Morbillo. Nei primi 5 mesi del 2020 appena 98 casi

Morbillo. Nei primi 5 mesi del 2020 appena 98 casi
Lo rivela l’ultimo bollettino dell’Iss. Dei 98 casi ne sono stati segnalati 52 nel mese di gennaio, 37 nel mese di febbraio e 9 nel mese di marzo mentre non sono stati segnalati casi nei mesi di aprile e maggio. IL BOLLETTINO

Dal 1° gennaio al 31 maggio 2020 sono stati segnalati in Italia 98 casi di morbillo (incidenza 3,9 casi per milione) da dodici Regioni, di cui 52 nel mese di gennaio, 37 nel mese di febbraio e 9 nel mese di marzo. Non sono stati segnalati casi nei mesi di aprile e maggio. Sono questi alcuni numeri dell'ultimo bollettino dell'Iss.
 
L’età mediana è 33 anni. Sono stati segnalati cinque casi in bambini con meno di un anno di età.
 
Il 50% dei casi (N=49) si è verificato in persone tra 15 e 39 anni di età. Tuttavia, l’incidenza più elevata si è verificata nei bambini con meno di cinque anni di età (11 casi; 11,3% del totale). Sono stati segnalati cinque casi in bambini sotto l’anno di età (incidenza: 11,4 casi/1.000.000). Lo stato vaccinale è noto per 94/98 casi; di questi, 87 (92,6%) erano non vaccinati al momento del contagio, quattro (4,2%) avevano effettuato una sola dose, due (2,1%) avevano ricevuto due dosi e un caso (1,1%) non ricorda il numero di dosi. Il 24,5% dei pazienti (n=24) ha riportato almeno una complicanza. La complicanza più frequente è stata l’epatite/aumento delle transaminasi, seguita da cheratocongiuntivite.
 
Cinque casi (5,1%) hanno sviluppato una polmonite.
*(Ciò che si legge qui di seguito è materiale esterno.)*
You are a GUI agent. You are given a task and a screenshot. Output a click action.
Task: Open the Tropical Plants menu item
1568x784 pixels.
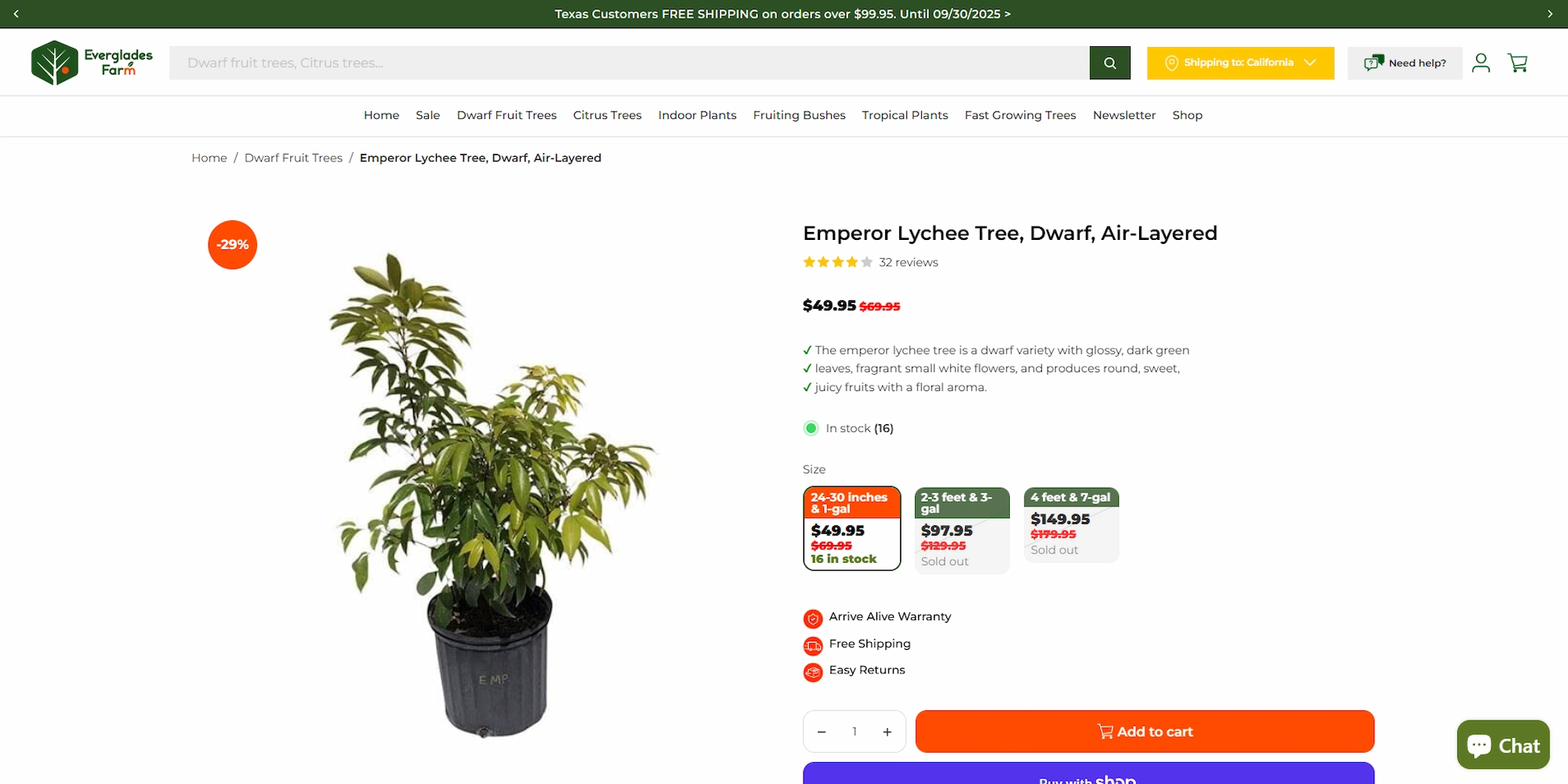[x=905, y=115]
Il 57,1% dei casi di morbillo segnalati è stato ricoverato e un ulteriore 15,3% si è rivolto ad un Pronto Soccorso.

Sono stati segnalati 11 casi tra operatori sanitari (età mediana 34 anni), di cui il 91% era non vaccinato, e 2 casi tra operatori scolastici, tutti non vaccinati.
 
L’andamento negli ultimi anni.
Dall’inizio del 2013 sono stati segnalati 14.882 casi di morbillo di cui 2.270 nel 2013, 1.695 nel 2014, 256 nel 2015, 862 nel 2016, 5.397 nel 2017, 2.681 nel 2018, 1.623 nel 2019 e 98 nel 2020. La Figura 3 mostra un andamento ciclico dell’infezione con picchi epidemici (oltre 300 casi) nei mesi di giugno 2013 e gennaio 2014, una diminuzione del numero di casi segnalati nel 2015 (range 11-45 casi), una lieve ripresa nel 2016, e un nuovo picco di 973 casi a marzo 2017.
 
Dopo una progressiva diminuzione dei casi, a gennaio 2018 si è verificata una nuova ripresa della trasmissione che ha raggiunto il picco ad aprile 2018 con 495 casi, per poi diminuire progressivamente fino a raggiungere 56 casi nel mese di settembre 2018. Il numero di casi è rimasto pressoché stabile nei mesi successivi fino a dicembre 2018 (range 56-82 casi).
 
Nel mese di gennaio 2019 il numero di casi segnalati è raddoppiato rispetto al mese precedente. Il trend in aumento è proseguito nei mesi successivi, con un picco nel mese di aprile 2019. Da maggio a dicembre 2019 si nota una progressiva diminuzione dei casi. Un nuovo aumento è stato registrato a gennaio 2020, ma nei mesi successivi il numero di casi è diminuito.